Es spielt definitiv eine Rolle. Ich glaube, ich hatte immer Glück, in großartigen Studios aufzunehmen. Aber ich muss zugeben, als ich David das erste Mal in seinem Studio besucht habe, habe ich ihn hinterher angerufen und gefragt: Würde es dich sehr beleidigen, wenn ich einen professionellen Reinigungsdienst beauftrage, bevor ich das nächste Mal komme? (lacht) Er ist unglaublich, aber es ist sein Studio, er arbeitet dort jeden Tag und er ist ein Mann. Die Toilette war in keinem guten Zustand (lacht). Aber es war okay für ihn.
Auch wenn Deine Songs auch früher schon oft ernste Themen behandelt haben, habe ich das Gefühl, dass es auf „Brutal Romantic“ zum Teil noch etwas düsterer als früher zugeht.
Ja, findest Du? Es stimmt, ich habe schon immer über ernste Themen geschrieben. Aber ich denke, dass es vielleicht der elektronische Sound ist, die Synthesizer, die es etwas unheilvoller klingen lassen. Und ein Song wie „Psychosocial“ soll natürlich verstörend, schließlich handelt er von einem verstörenden Thema. Die Leute denken manchmal, dass ich alles, was ich singe, als ich selber singe und auch so meine. in „Psychosocial“ schlüpfe ich in die Rolle einer Figur und nehme ihre Stimme an. Auf diese Weise kommentiere ich Themen, das heißt nicht, dass ich unbedingt meine persönliche Meinung ausdrücke. Manchmal verstehen Menschen das nicht und sind verwirrt.

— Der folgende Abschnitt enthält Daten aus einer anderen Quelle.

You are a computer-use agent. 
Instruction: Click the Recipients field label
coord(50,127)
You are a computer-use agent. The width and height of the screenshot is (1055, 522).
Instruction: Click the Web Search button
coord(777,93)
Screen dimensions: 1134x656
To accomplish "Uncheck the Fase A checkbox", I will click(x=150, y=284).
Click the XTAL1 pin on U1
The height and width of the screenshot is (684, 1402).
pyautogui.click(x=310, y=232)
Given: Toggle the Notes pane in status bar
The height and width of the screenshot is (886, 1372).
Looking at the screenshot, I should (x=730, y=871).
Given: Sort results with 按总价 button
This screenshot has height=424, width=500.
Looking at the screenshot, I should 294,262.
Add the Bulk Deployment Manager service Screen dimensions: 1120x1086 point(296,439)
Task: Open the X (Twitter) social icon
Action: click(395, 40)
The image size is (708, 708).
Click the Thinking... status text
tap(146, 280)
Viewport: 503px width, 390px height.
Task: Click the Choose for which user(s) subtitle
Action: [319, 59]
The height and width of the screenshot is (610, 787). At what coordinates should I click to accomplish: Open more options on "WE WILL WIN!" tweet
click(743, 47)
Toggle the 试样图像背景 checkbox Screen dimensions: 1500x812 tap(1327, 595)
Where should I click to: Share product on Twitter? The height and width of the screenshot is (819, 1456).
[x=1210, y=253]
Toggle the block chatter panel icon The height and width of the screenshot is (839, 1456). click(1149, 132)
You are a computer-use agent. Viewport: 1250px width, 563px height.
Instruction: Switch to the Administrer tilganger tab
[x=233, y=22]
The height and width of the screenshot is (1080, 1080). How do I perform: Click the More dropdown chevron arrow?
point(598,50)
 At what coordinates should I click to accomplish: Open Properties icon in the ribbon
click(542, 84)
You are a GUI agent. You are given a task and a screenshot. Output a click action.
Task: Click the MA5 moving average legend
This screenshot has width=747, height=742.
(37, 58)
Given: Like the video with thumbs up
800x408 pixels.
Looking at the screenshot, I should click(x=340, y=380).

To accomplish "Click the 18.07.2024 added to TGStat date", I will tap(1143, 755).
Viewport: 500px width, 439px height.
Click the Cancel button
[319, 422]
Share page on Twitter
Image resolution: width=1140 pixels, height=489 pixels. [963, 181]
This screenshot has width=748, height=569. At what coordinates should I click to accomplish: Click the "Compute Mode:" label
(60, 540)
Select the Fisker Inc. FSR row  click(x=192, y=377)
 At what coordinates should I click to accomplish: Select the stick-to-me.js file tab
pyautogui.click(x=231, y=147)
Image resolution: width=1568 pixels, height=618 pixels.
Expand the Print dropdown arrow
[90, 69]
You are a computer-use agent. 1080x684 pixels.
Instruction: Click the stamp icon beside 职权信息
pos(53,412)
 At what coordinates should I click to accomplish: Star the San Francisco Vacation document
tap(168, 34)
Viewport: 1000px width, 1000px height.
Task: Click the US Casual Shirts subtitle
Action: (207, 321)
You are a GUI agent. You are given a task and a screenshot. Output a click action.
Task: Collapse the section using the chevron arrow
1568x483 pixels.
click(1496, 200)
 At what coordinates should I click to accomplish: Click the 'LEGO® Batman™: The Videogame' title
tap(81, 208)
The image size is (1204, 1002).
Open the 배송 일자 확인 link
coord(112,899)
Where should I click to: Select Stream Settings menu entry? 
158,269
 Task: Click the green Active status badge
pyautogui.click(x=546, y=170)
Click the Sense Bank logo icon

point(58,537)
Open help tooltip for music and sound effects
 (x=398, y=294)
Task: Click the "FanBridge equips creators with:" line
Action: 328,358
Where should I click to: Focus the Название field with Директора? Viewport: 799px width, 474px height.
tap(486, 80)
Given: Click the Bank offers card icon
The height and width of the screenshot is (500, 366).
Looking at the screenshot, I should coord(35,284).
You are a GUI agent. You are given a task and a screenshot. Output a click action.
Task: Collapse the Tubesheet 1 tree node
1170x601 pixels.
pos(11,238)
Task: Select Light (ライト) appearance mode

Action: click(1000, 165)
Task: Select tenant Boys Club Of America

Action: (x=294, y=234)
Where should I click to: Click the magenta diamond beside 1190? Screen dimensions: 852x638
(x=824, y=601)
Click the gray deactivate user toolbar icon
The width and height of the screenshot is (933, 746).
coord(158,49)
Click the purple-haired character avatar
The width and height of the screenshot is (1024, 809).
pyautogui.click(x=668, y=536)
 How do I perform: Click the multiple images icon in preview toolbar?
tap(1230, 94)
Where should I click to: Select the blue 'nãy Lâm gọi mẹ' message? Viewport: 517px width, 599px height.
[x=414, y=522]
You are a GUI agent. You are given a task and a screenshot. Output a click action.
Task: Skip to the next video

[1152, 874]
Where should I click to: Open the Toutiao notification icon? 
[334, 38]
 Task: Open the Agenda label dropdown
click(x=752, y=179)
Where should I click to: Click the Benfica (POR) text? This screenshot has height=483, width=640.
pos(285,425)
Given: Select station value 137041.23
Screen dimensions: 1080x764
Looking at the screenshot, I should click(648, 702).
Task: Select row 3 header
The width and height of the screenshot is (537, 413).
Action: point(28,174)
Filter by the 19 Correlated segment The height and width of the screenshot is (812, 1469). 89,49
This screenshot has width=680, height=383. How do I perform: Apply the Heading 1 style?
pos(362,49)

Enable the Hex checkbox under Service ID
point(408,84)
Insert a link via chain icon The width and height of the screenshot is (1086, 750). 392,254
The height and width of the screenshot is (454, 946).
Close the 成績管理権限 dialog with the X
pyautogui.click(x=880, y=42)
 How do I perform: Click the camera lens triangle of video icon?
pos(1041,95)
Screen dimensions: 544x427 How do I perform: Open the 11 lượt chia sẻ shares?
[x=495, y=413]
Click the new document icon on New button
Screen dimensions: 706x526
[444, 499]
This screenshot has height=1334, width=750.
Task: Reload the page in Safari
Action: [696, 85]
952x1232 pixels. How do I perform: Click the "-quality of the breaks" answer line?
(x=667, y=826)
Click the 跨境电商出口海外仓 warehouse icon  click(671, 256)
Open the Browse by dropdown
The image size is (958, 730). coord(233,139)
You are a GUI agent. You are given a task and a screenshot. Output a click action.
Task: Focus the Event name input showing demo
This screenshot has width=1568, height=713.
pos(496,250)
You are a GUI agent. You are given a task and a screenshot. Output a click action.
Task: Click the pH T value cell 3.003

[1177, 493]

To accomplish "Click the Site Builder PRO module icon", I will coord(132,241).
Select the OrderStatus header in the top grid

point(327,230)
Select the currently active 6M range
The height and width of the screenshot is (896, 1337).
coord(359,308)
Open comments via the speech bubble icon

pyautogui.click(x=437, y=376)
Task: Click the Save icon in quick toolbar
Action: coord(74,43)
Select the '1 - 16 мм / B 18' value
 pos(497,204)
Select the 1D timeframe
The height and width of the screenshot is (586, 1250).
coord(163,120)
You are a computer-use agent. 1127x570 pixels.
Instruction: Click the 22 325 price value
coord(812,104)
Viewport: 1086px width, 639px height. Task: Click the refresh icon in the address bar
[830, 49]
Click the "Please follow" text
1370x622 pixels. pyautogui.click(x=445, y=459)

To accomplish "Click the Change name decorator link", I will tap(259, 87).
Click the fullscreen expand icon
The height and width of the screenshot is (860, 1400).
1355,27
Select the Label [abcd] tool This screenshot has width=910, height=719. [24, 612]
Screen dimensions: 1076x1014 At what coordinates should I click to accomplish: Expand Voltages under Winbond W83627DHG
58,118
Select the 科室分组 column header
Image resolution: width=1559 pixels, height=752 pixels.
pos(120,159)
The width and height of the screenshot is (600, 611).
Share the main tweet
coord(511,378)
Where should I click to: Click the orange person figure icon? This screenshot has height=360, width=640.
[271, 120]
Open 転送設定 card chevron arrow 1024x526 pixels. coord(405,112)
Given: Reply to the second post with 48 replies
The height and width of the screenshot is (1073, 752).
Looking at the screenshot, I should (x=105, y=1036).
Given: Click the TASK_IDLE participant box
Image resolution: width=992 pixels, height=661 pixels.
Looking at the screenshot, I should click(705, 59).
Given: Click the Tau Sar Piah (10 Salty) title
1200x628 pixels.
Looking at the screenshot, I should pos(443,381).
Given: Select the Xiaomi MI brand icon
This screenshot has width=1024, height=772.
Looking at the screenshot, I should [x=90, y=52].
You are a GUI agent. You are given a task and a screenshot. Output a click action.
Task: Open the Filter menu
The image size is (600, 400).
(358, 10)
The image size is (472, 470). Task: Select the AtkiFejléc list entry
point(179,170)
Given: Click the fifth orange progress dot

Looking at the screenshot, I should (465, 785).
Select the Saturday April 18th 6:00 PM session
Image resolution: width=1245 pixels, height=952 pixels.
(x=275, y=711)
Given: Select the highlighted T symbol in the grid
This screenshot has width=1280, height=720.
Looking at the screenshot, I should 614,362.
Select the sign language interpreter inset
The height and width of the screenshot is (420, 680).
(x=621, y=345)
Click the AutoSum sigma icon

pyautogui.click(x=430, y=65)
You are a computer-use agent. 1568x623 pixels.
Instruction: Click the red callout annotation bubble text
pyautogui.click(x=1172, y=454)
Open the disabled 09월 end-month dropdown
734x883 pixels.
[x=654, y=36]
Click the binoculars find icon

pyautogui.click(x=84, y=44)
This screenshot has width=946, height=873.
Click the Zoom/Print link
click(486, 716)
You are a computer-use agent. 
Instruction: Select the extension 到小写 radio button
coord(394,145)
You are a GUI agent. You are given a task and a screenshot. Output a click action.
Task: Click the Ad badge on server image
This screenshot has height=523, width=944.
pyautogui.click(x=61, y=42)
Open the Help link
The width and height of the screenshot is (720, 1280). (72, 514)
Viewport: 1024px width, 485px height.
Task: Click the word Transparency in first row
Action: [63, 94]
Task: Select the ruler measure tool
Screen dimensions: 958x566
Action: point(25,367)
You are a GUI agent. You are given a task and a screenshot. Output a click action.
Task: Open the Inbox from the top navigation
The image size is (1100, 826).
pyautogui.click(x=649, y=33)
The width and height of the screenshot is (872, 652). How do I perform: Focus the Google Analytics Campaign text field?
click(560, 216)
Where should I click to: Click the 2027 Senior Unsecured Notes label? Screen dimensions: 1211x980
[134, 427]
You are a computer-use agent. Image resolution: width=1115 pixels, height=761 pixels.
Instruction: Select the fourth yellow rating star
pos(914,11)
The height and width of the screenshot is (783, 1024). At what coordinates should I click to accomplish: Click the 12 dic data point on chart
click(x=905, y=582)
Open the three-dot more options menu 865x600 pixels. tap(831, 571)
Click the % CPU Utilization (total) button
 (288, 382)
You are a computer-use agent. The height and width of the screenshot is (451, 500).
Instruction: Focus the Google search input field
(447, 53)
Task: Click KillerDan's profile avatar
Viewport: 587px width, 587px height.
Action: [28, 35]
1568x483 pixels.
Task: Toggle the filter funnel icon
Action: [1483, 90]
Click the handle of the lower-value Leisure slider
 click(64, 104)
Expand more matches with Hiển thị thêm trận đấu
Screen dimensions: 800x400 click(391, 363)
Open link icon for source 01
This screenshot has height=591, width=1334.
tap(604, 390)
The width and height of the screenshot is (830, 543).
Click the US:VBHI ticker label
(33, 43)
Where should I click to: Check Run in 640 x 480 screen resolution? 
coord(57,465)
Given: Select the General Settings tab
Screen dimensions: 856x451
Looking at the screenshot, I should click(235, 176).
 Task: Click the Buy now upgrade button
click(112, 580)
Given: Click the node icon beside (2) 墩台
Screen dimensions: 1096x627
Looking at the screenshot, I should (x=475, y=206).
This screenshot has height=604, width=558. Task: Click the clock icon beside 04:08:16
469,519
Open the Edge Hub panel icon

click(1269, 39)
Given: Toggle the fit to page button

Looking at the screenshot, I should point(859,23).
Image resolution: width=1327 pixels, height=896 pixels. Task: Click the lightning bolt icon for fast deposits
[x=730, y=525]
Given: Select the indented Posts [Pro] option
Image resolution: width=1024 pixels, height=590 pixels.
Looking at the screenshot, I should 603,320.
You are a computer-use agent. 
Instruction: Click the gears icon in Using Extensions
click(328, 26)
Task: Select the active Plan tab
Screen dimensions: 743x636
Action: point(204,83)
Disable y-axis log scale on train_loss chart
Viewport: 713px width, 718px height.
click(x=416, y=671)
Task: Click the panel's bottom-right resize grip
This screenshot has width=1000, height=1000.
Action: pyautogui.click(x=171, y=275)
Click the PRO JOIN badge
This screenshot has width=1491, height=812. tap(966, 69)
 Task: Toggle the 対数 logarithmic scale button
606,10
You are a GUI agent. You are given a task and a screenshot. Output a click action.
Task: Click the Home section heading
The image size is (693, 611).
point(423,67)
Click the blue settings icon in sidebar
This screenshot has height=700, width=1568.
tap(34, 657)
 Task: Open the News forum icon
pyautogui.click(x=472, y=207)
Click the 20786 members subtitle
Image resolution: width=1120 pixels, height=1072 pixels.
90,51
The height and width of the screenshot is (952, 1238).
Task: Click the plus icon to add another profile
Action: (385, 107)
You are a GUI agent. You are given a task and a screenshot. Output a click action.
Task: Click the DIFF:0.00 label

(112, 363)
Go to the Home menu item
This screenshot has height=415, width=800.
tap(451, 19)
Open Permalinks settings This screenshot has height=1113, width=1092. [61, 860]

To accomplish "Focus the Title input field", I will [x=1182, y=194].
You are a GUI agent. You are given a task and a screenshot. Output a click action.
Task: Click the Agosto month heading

War Dir von Anfang an klar, dass „Psychosocial“ der erste Song auf dem Album sein wird? Der ist ja schon eine ganz schöne Ansage. Ich mag das, aber man weiß dadurch nicht wirklich, in welche Richtung das Album gehen wird.
Nein, es war überhaupt nicht klar. Titelreihenfolgen festzulegen ist nicht unbedingt meine Lieblingsaufgabe. Aber „Psychosocial“ ist so besonders und extrem, es fühlte sich einfach nicht richtig an, den Song irgendwo in der Mitte zu haben. Es bringt den Hörer irgendwie durcheinander. Da fanden wir es besser, ihn am Anfang etwas zu verstören und ihn dann mit in den Flow des Albums zu nehmen.
Zu guter letzt, du bist schwanger! Herzlichen Glückwunsch!
Danke!
Ich habe selber zwei Kinder. Wie geht es Dir damit so viel unterwegs zu sein, der Jetlag, die Anstrengung?
Jetlag ist ein Traum im Vergleich zu allem das am Anfang der Schwangerschaft mit mir passiert ist (lacht). Aber es ist ja alles für eine gute Sache, da steht man das durch. Die größte Erleichterung ist, dass es jetzt kein Geheimnis mehr ist. Am schlimmsten ist es am Anfang, wenn einem ständig schlecht ist und man es aber noch niemandem sagen kann. Du versuchst es zu verstecken und erfindest ständig Ausreden. Jetzt kann ich allen Leuten sagen, dass ich ständig etwas essen muss und sie dafür sorgen müssen, dass es jede Menge guter Snacks um mich herum gibt (lacht).